What you need to do = Rewrite every line of the records from the line containing "You are a GUI" through the end, both ends included, in full, raising each coordinate in the answers by 87. Leave the pictures out of your answer.

*** Dataset content

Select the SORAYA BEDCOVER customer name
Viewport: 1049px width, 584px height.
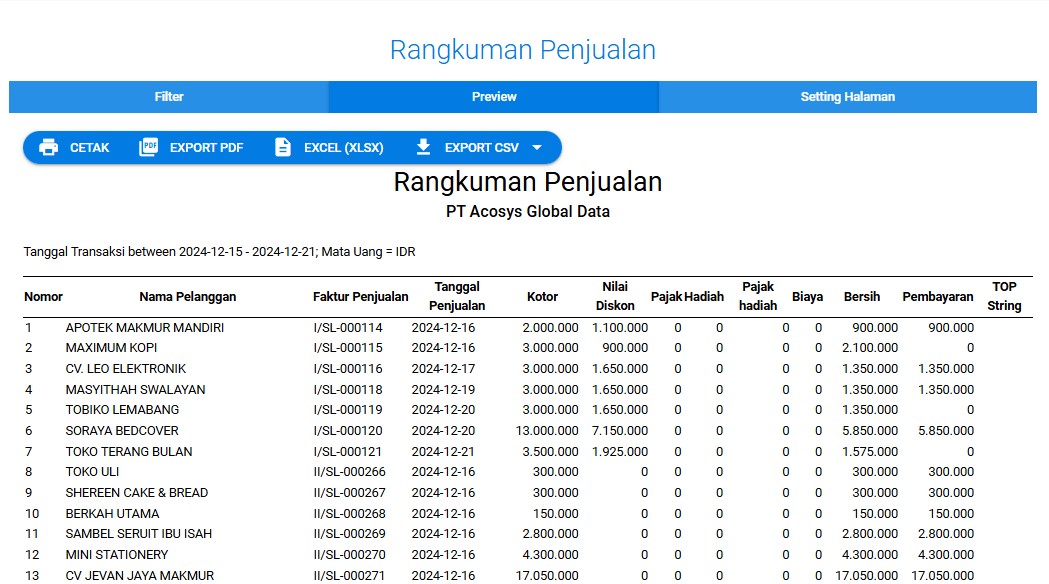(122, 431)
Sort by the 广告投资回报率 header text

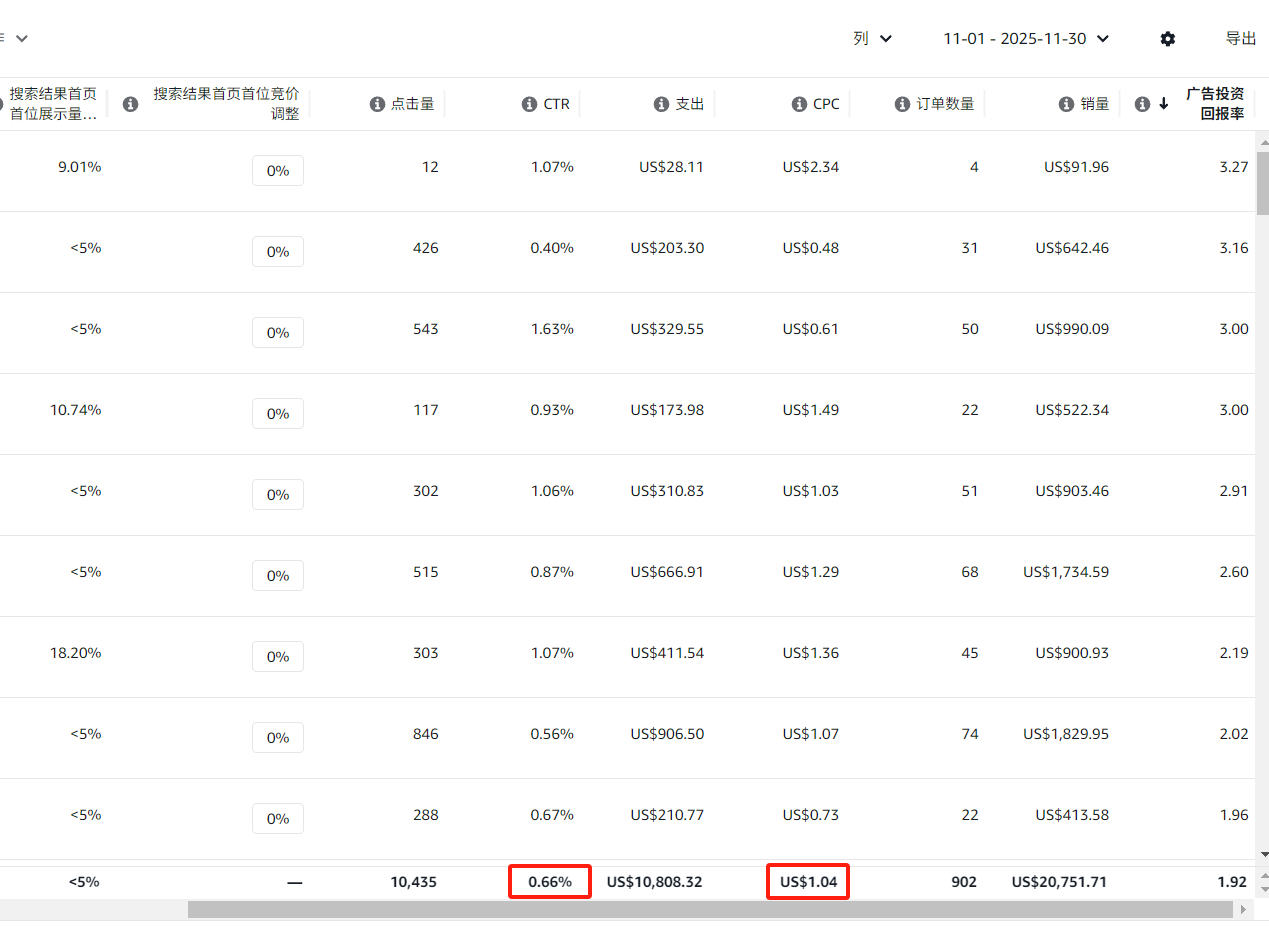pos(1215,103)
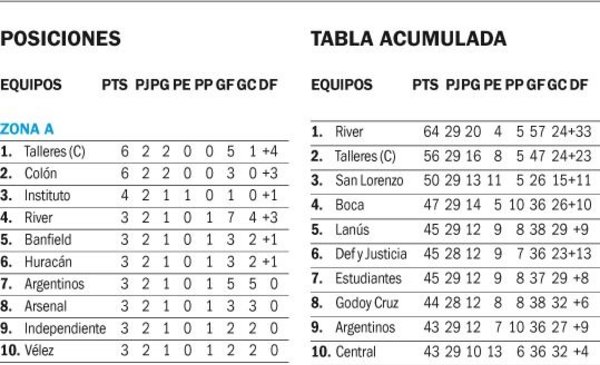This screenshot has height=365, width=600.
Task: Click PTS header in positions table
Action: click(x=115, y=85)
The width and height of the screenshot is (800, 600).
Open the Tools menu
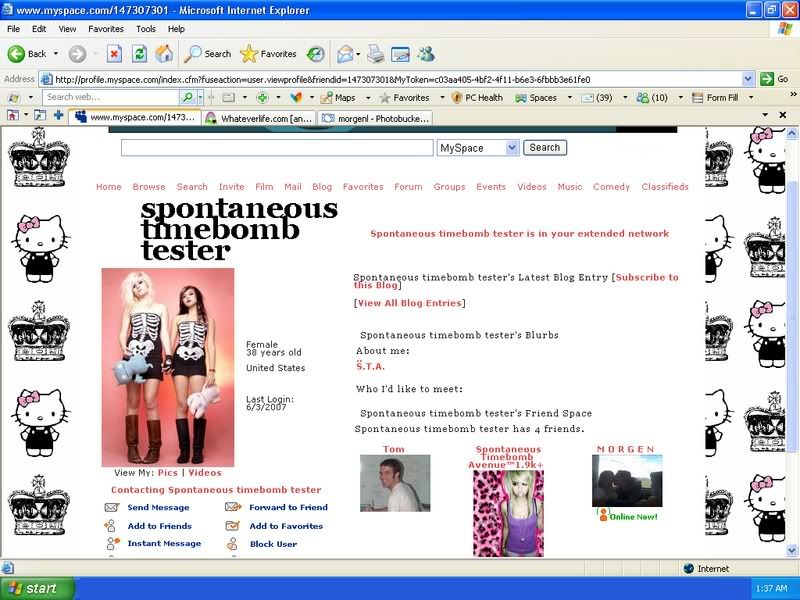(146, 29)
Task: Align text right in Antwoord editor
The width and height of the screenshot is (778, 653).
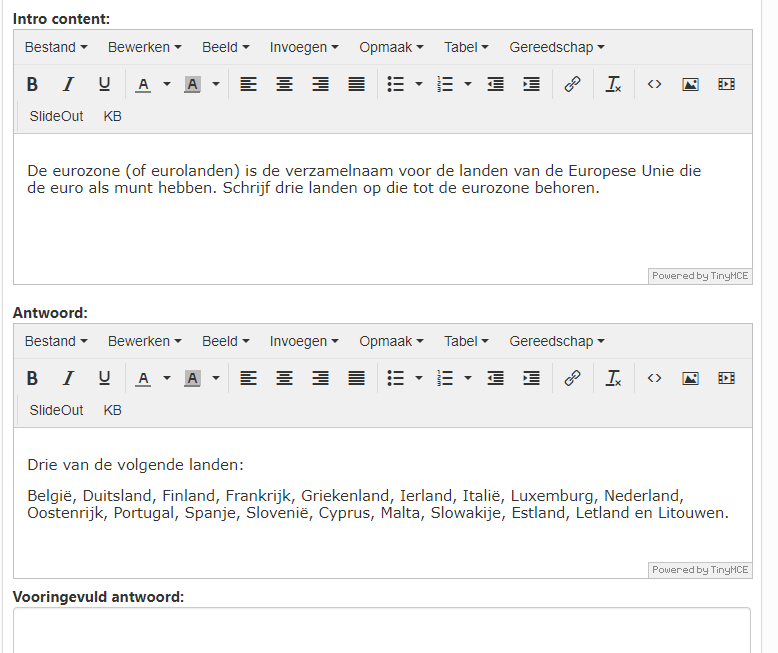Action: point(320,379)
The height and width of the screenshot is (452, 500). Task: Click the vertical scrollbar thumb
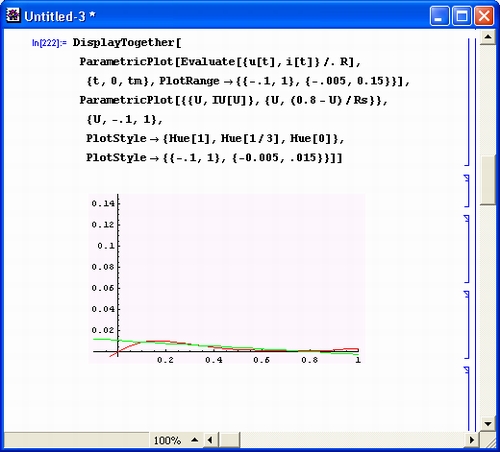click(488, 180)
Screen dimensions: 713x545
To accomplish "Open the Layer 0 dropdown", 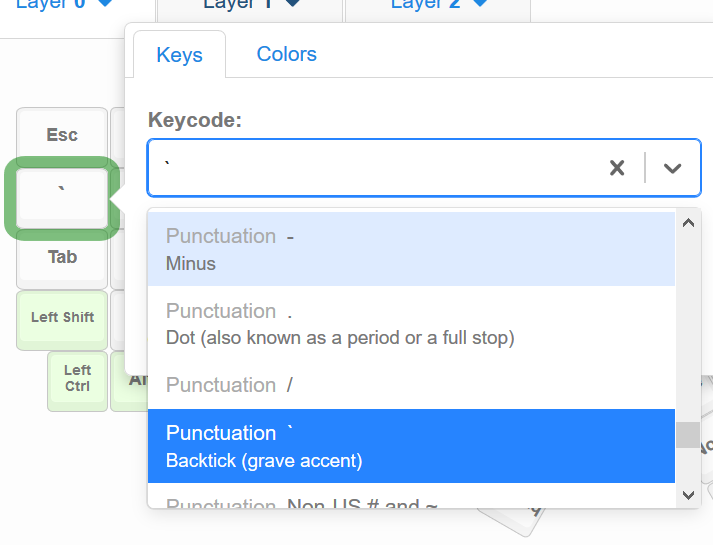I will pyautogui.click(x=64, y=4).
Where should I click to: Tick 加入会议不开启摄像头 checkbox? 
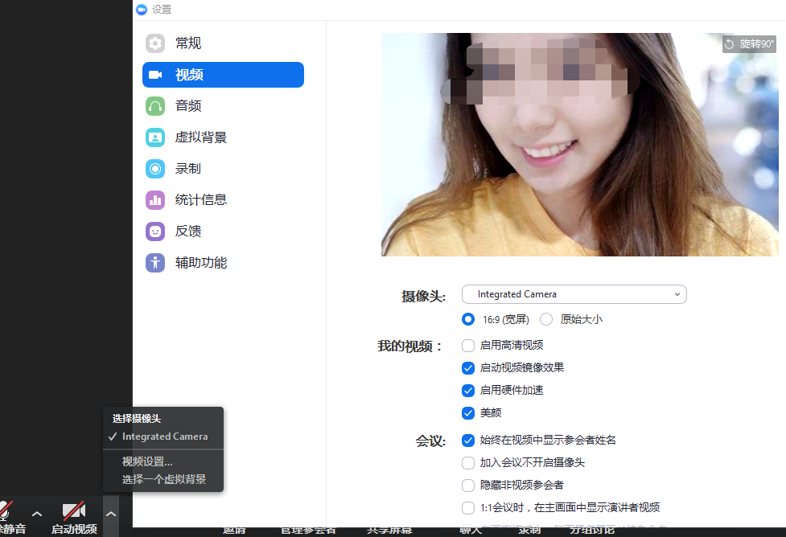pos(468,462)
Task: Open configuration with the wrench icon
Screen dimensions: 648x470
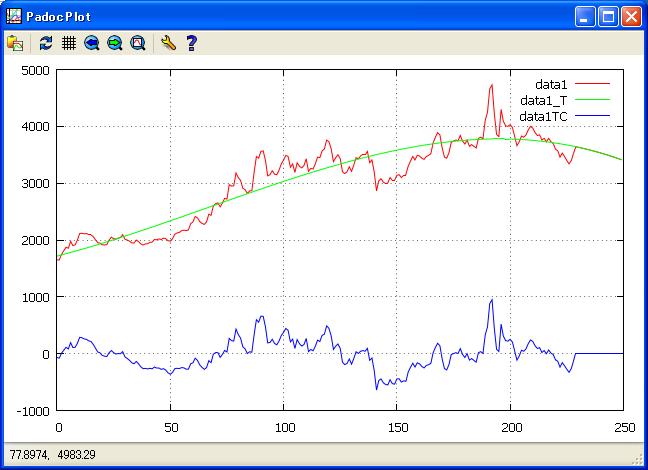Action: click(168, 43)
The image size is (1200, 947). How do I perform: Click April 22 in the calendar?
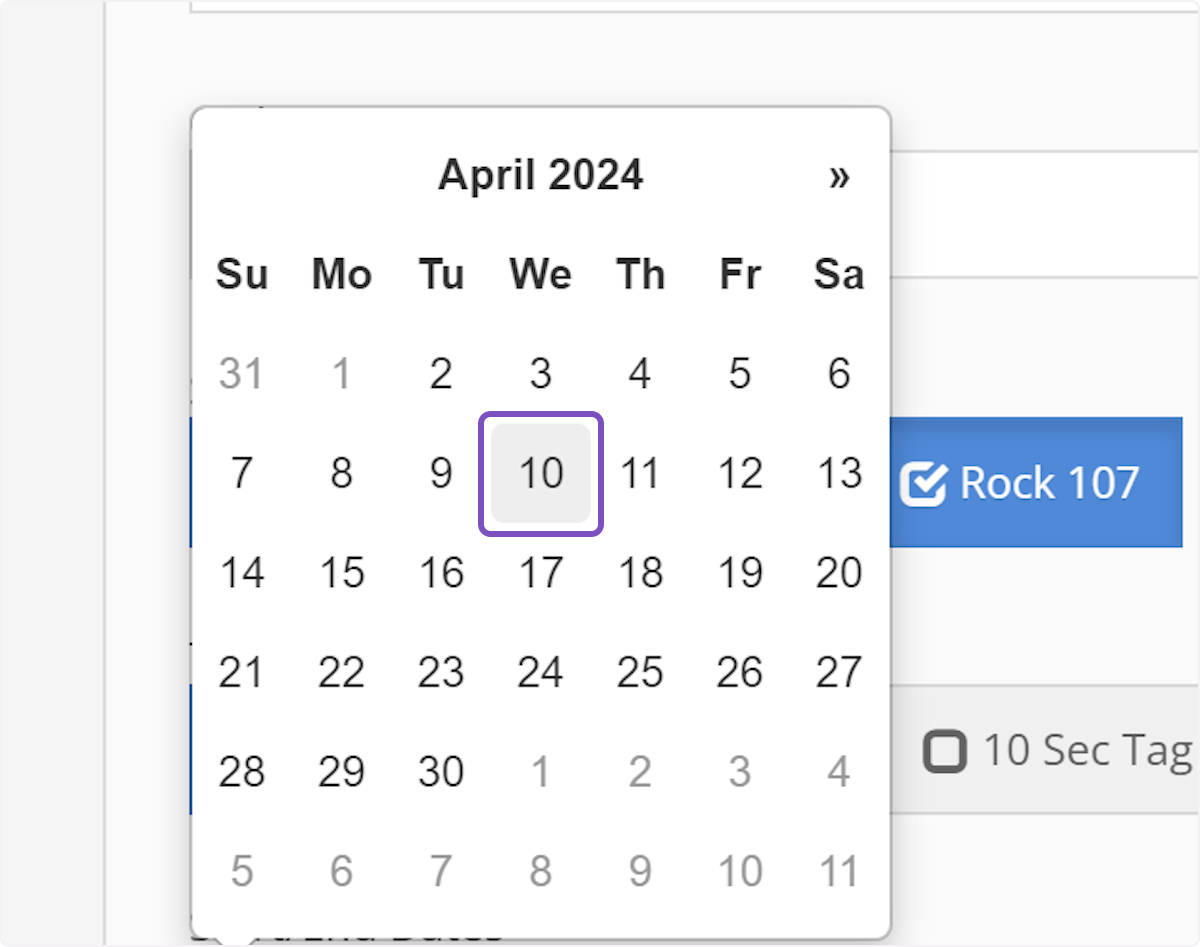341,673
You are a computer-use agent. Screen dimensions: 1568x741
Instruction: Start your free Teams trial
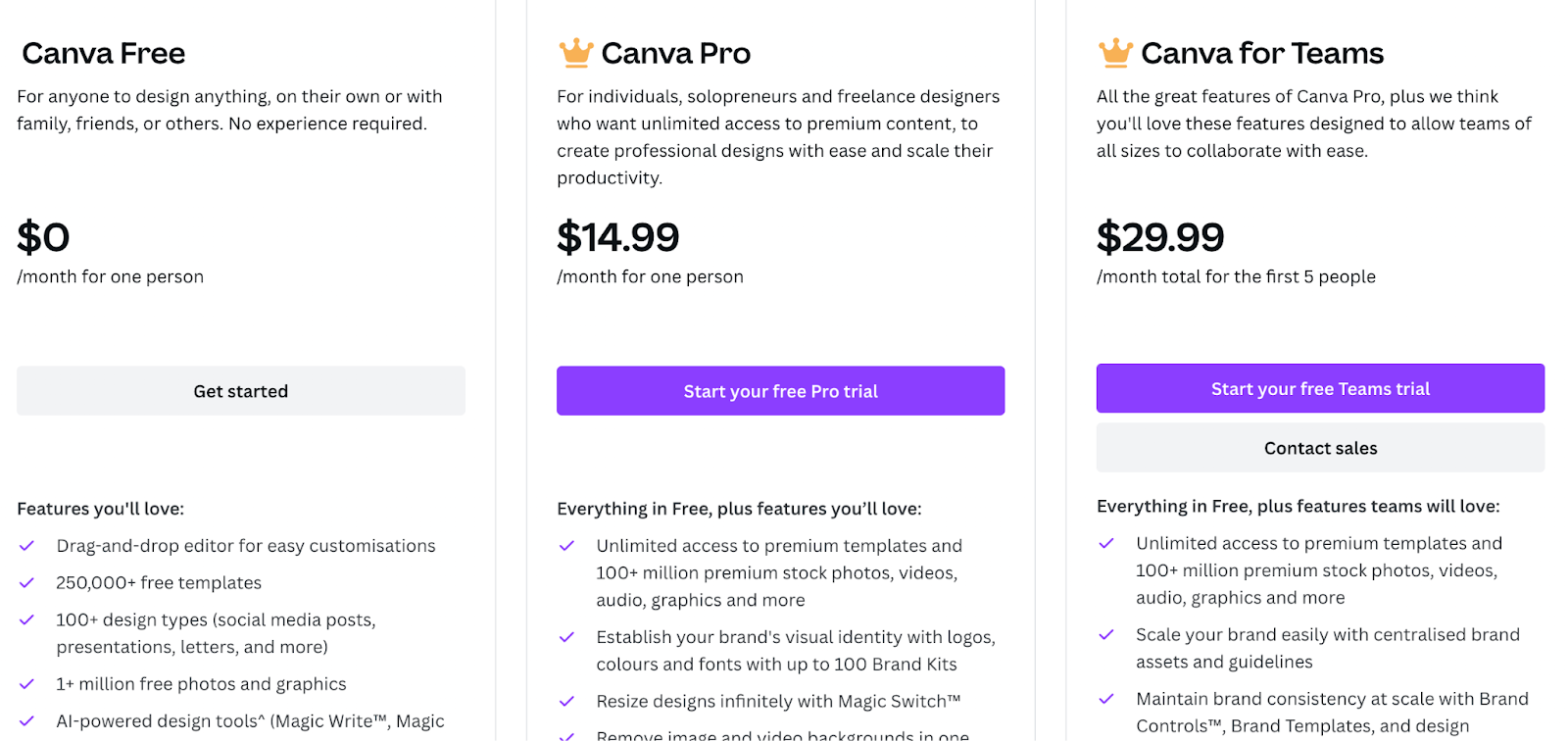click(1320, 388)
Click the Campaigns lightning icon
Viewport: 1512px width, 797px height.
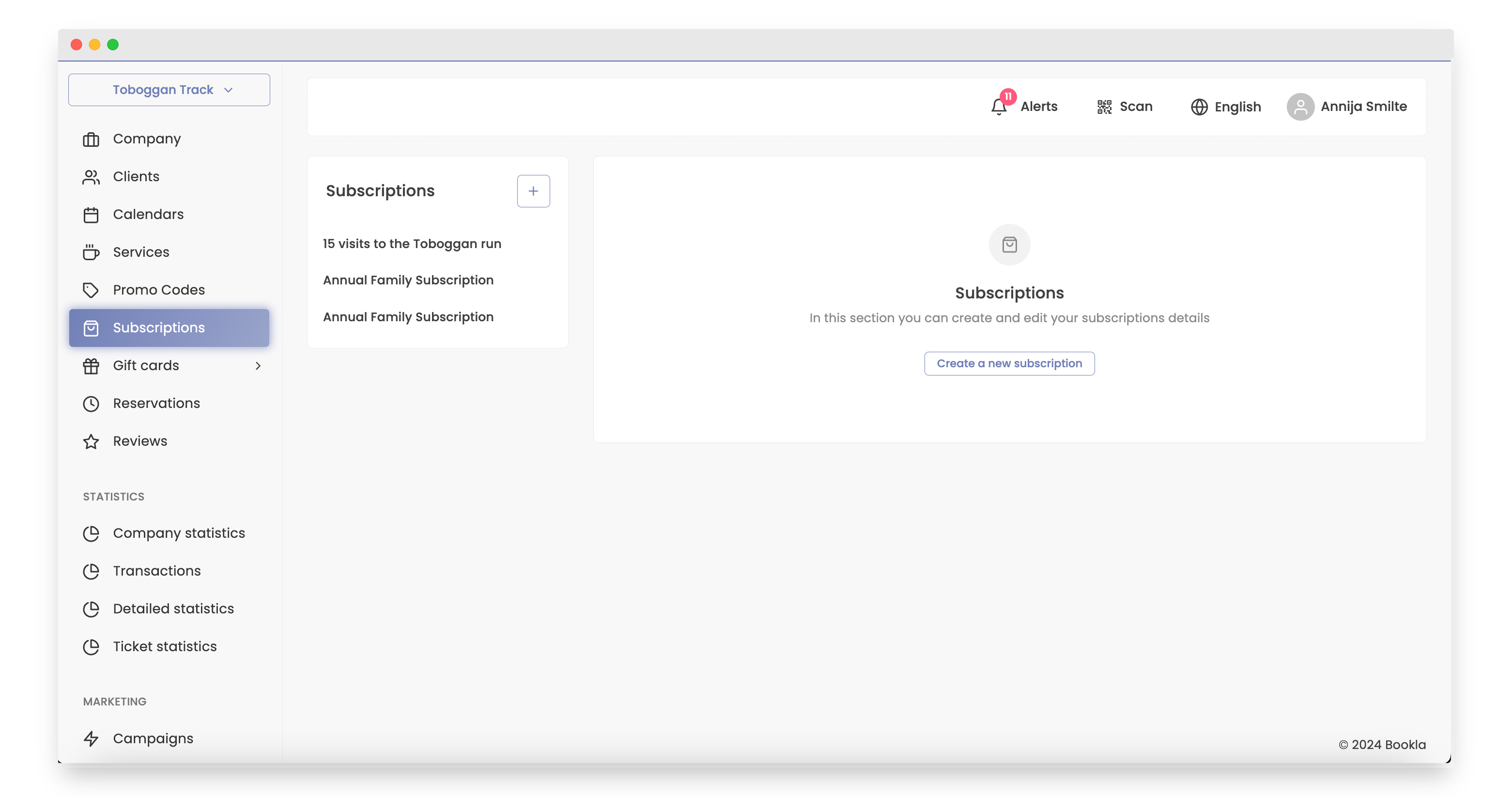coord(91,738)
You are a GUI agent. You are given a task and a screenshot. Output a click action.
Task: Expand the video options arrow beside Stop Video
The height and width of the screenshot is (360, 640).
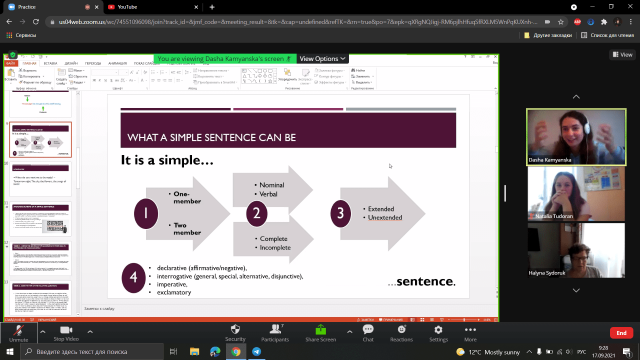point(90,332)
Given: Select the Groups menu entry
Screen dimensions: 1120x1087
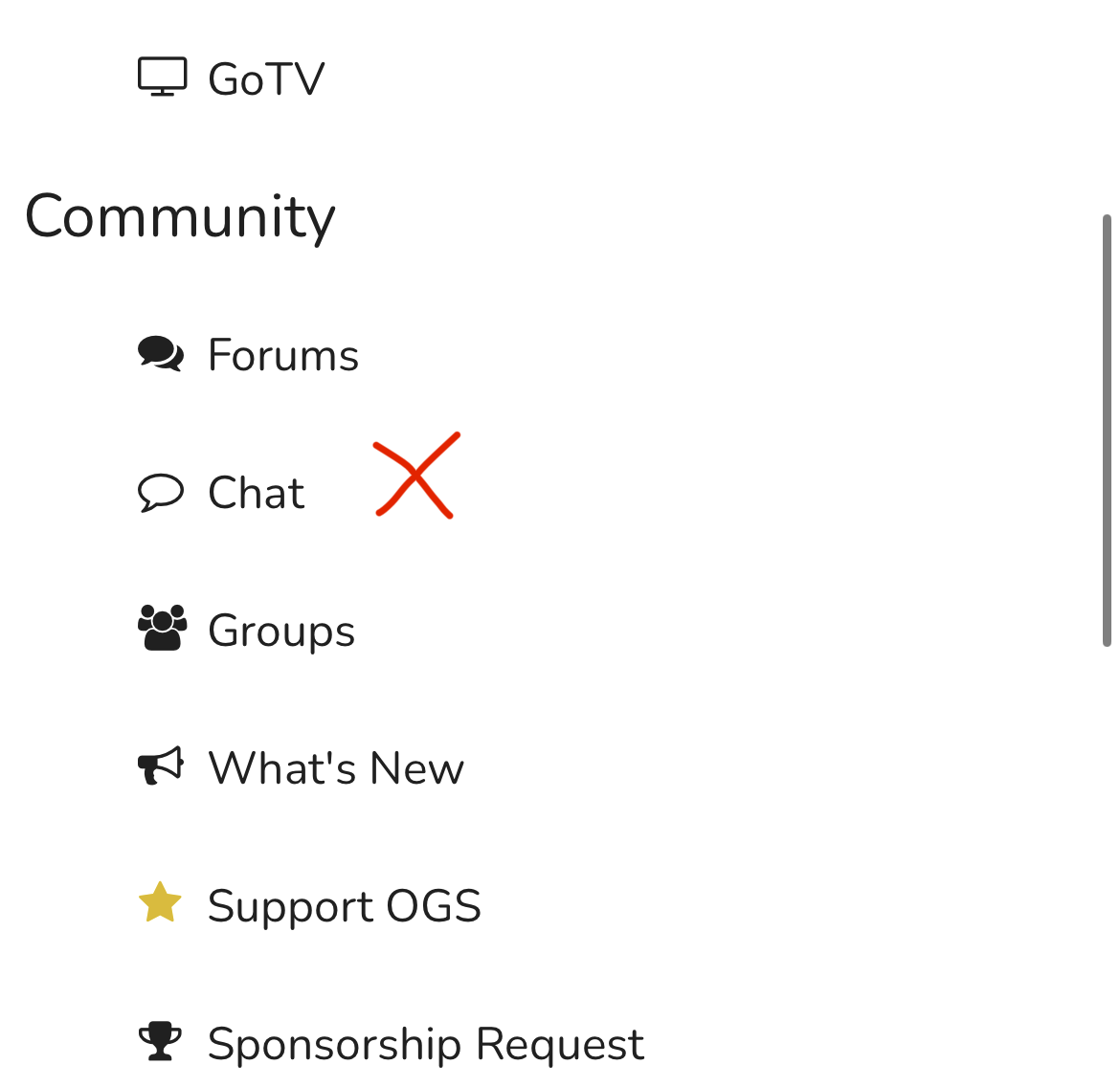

******

Output =
You are a GUI agent. You are given a task and a screenshot. Output a click action.
Task: Expand the video options arrow beside Stop Video
The height and width of the screenshot is (360, 640).
point(177,419)
Given: Select the Groups menu entry
Screen dimensions: 1120x1087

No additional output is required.